HUNDREDS OF GRANDPARENTS and elders crowded an intersection in Oakland during Saturday’s “No Kings” Oakland Elders Rally. A few miles to the west, pedestrian bridges over Interstate 80 were filled with protesters waving to the drivers who honked their horns in a constant chorus of support.
They were just some of the thousands of No Kings Day protests happening nationwide and abroad in opposition to President Donald Trump’s methods and policies. The protests were timed to counter Trump’s military parade in Washington, D.C., to celebrate the 250th Anniversary of the founding of the U.S. Army. It was also the president’s birthday.
Wheelchairs filled the sidewalk outside the Merrill Gardens Senior Living facility, across from the Wendy’s on Broadway and Coronado Avenue in Oakland. Signs opposing cuts to Medicaid were displayed alongside dazzling artistic placards created in craft therapy class.

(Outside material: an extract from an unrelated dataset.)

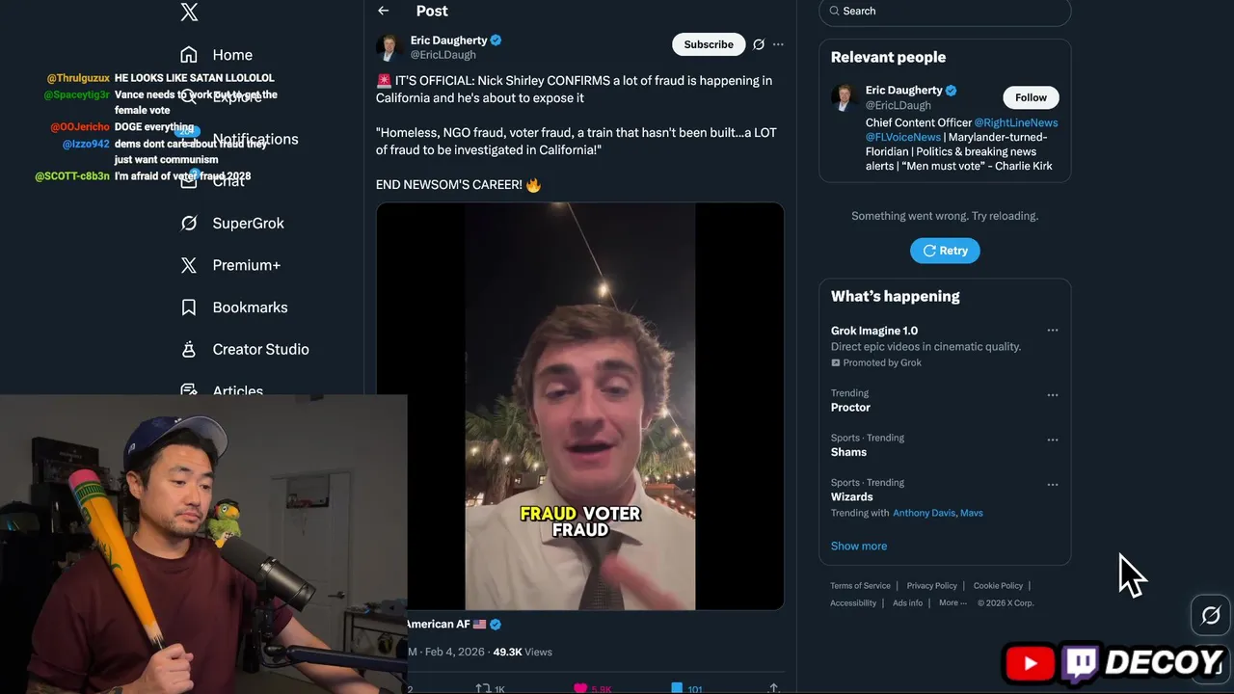Click the X logo icon

pos(189,13)
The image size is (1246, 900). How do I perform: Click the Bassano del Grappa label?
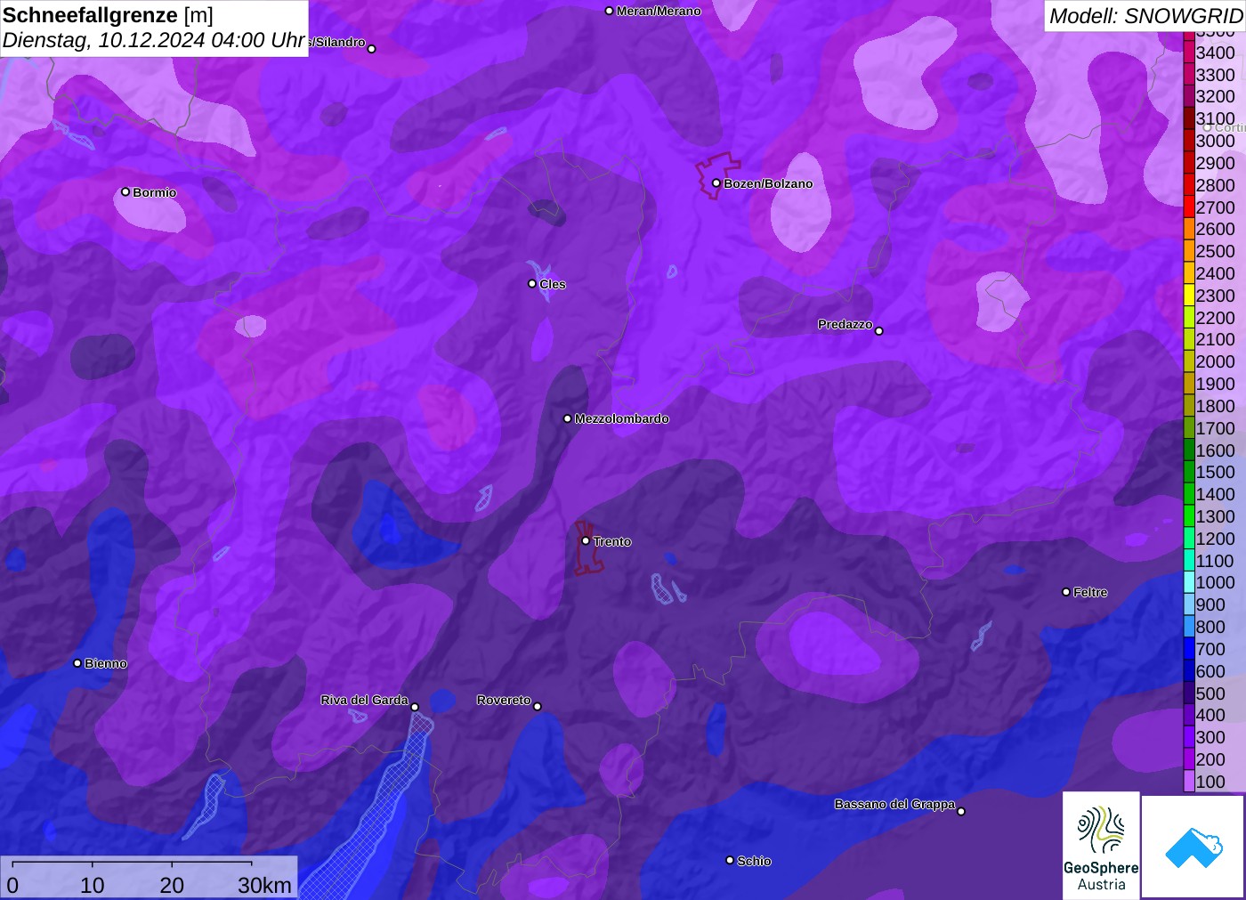pos(894,804)
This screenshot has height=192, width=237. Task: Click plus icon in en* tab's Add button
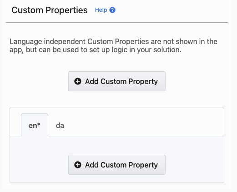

Mostly in their 70s and 80s, rally-goers joined family members and waved at drivers, as drivers waved back and shouted, “No Kings!”

“Who did the Nazis scapegoat? They scapegoated the Jews,” said Don Goldmacher, organizer with Seniors for Democracy. “Who is Trump scapegoating? Those illegal criminal immigrants. It’s the same playbook. What did the Nazis do in Europe? They burned the books. What is Trump doing? He’s trying to destroy universities and higher education. They are removing references to people of color, historically, including national guards. They are trying to create a white supremacist country, otherwise known as the new confederacy.”
Plenty of time for disobedience
Older people often have plenty of free time to volunteer, according to climate activist Bill McKibben who has recruited thousands of retirees, and they may not worry as much about participating in civil disobedience that could get them arrested.
On the University Avenue pedestrian bridge in Berkeley, someone’s stereo played Bob Dylan’s “A Hard Rain’s A-Gonna Fall,” while a crowd swelled. One woman hung her uncle’s hand-stitched 48-star World War I American Flag against the fence. Another waved a Muslim prayer rug to motorists passing below on I-80. Drivers honked constantly.
One of the protesters was Beatriz Leyva, a former Berkeley school board member. What brought her out to the bridge?
“The threat to children and families, separation of families, illegal kidnapping and deportation to other states,” Leyva said. “Families not knowing where your family members are, biting the hand that feeds our country. It’s ridiculous. It’s unconscionable.”

A comparable crowd formed a mile north on the Gilman Street pedestrian bridge.
“There were protesters on bridges all the way from Fort Ross,” said one couple who drove down to join the protests in San Francisco. “As we got closer to the Bay, they were more and more crowded.”